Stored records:
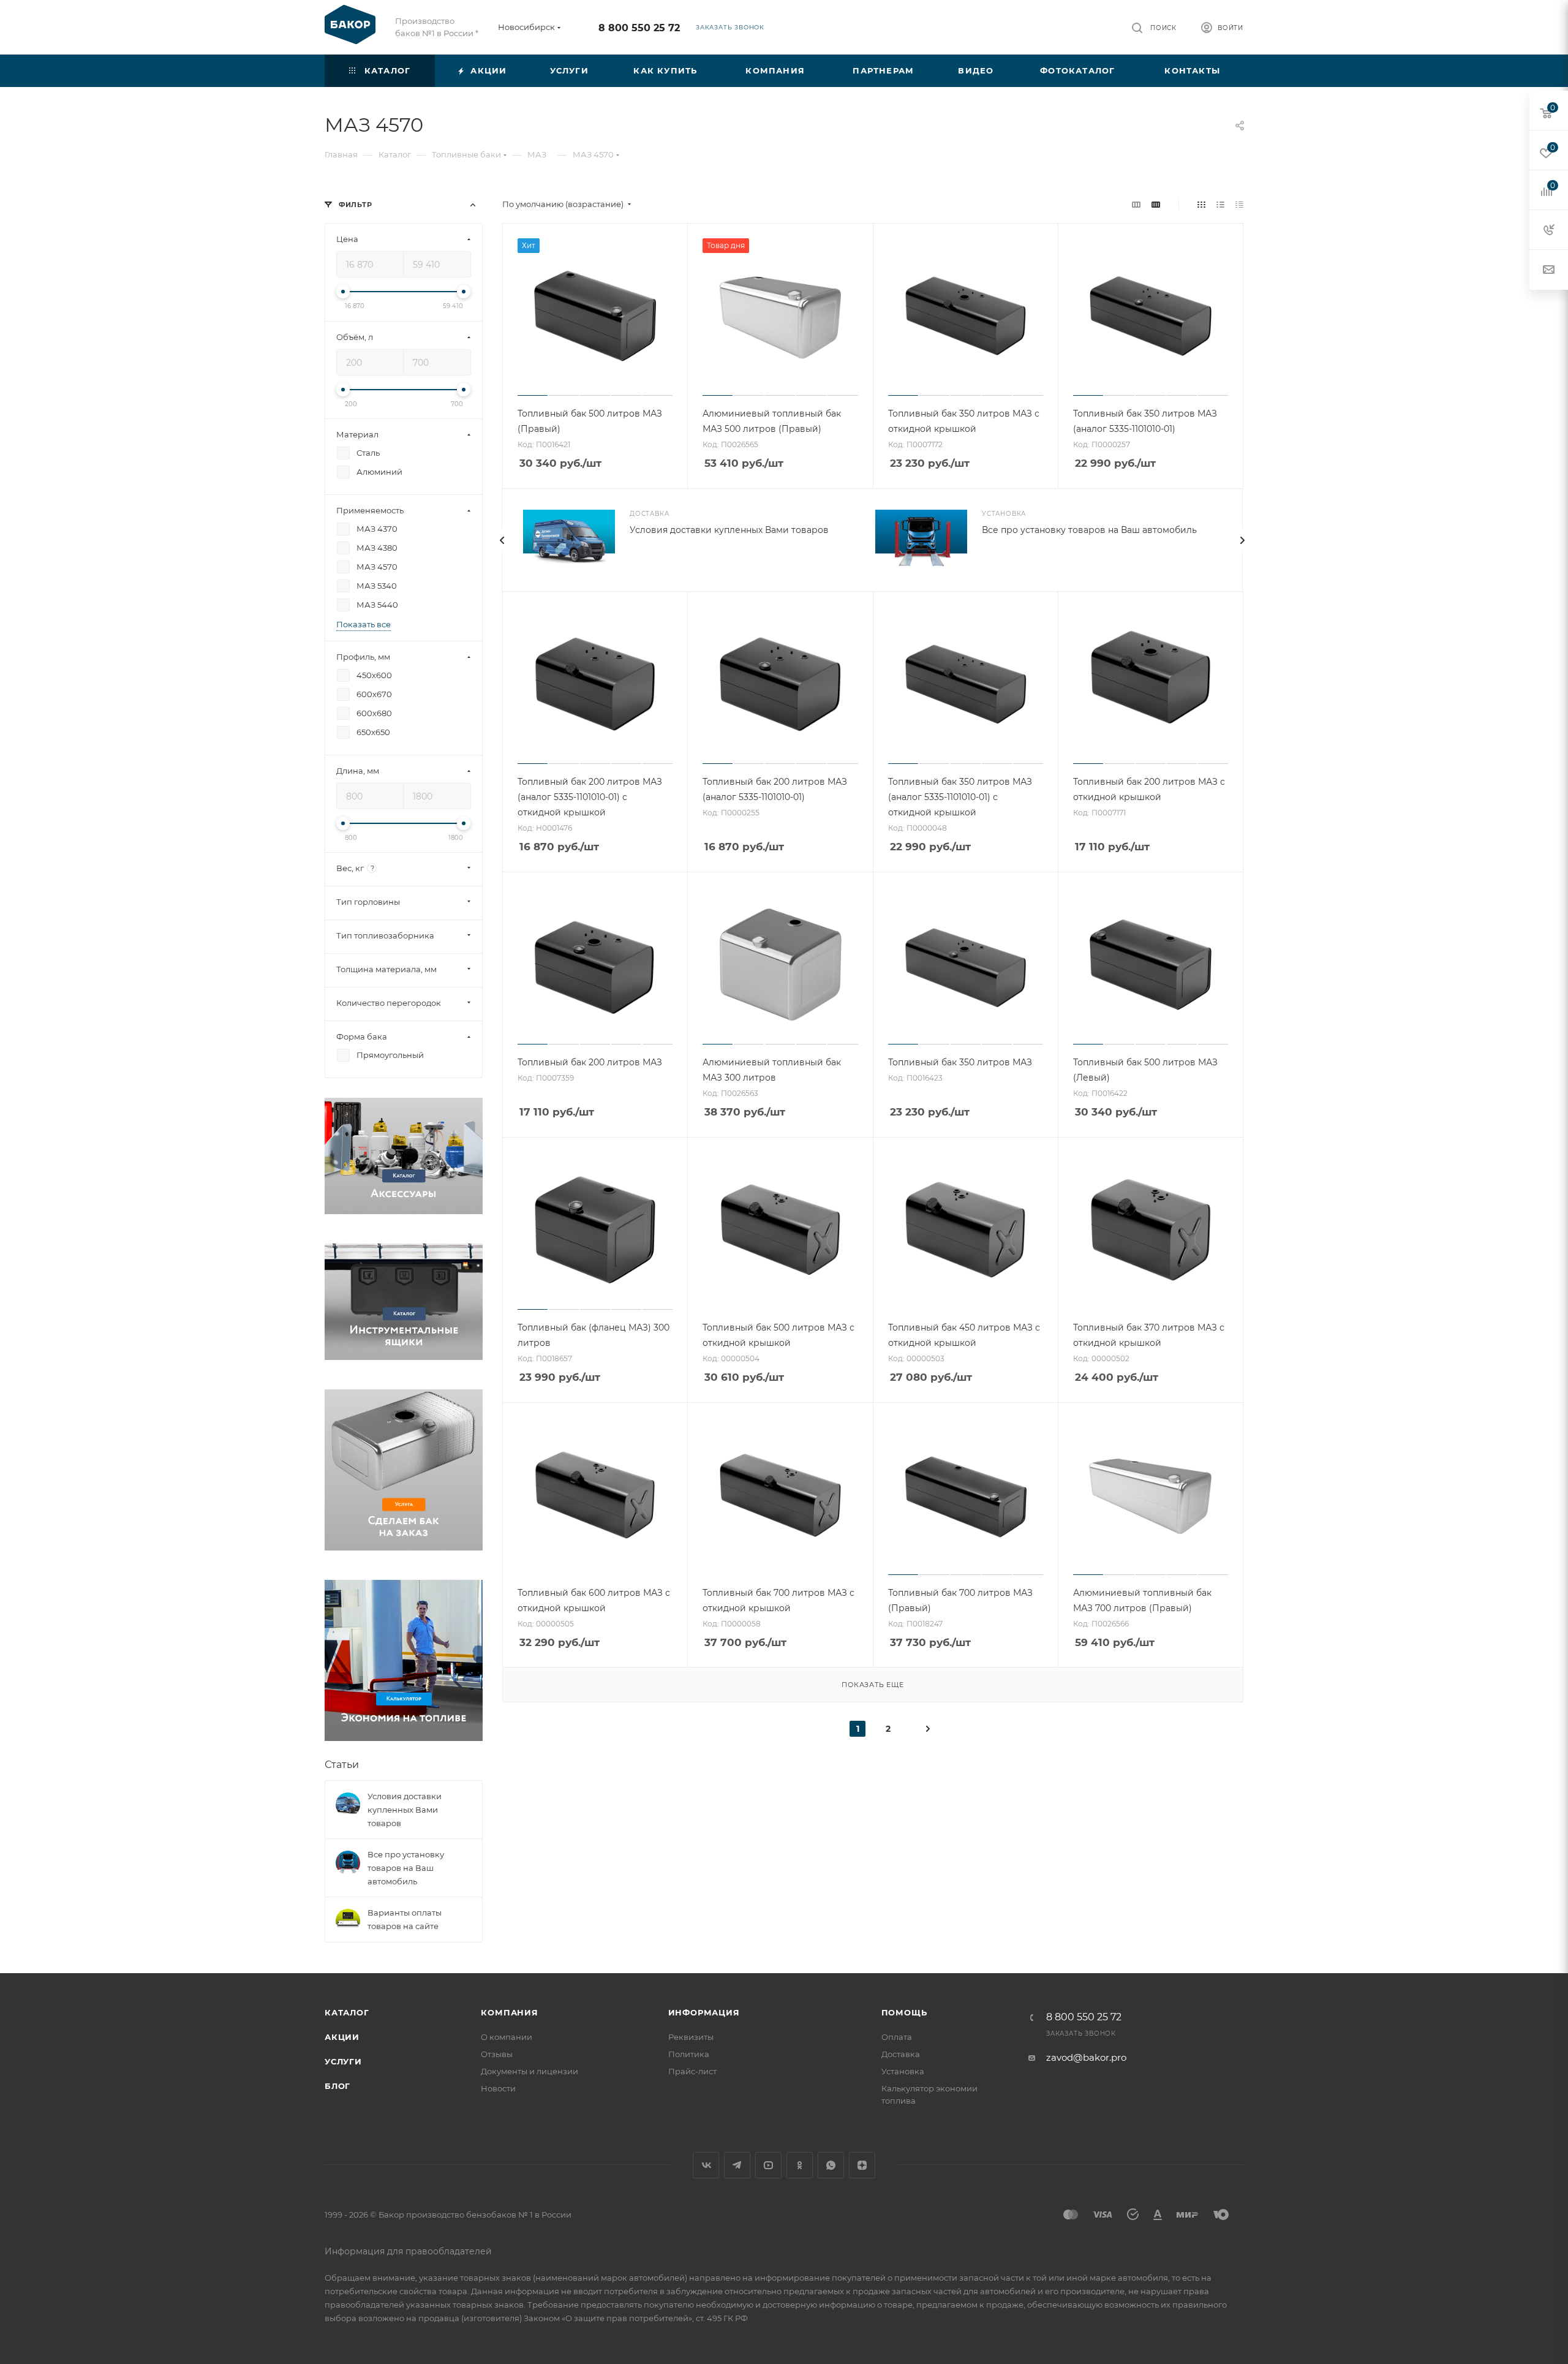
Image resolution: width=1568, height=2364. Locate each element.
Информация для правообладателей (408, 2251)
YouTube (768, 2165)
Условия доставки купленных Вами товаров (729, 529)
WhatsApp (831, 2165)
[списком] (1220, 204)
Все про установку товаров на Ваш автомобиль (1089, 529)
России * (460, 33)
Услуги (343, 2061)
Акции (342, 2037)
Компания (509, 2012)
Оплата (896, 2037)
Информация (704, 2012)
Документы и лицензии (529, 2071)
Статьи (342, 1764)
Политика (688, 2054)
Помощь (904, 2012)
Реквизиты (691, 2037)
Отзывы (497, 2054)
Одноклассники (799, 2165)
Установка (902, 2071)
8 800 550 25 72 (639, 28)
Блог (337, 2086)
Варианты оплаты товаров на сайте (405, 1919)
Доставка (900, 2054)
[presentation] (501, 540)
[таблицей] (1239, 204)
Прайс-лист (692, 2071)
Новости (498, 2088)
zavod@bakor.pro (1086, 2057)
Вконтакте (706, 2165)
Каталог (347, 2012)
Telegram (737, 2165)
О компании (506, 2037)
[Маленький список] (1136, 204)
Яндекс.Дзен (862, 2165)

--- Activity ---
Make an exact copy of the records from their first line through the line containing "[списком] (1220, 204)", both ends included, with the pictures omitted.

--- Expected answer ---
Image resolution: width=1568, height=2364. Locate each element.
Информация для правообладателей (408, 2251)
YouTube (768, 2165)
Условия доставки купленных Вами товаров (729, 529)
WhatsApp (831, 2165)
[списком] (1220, 204)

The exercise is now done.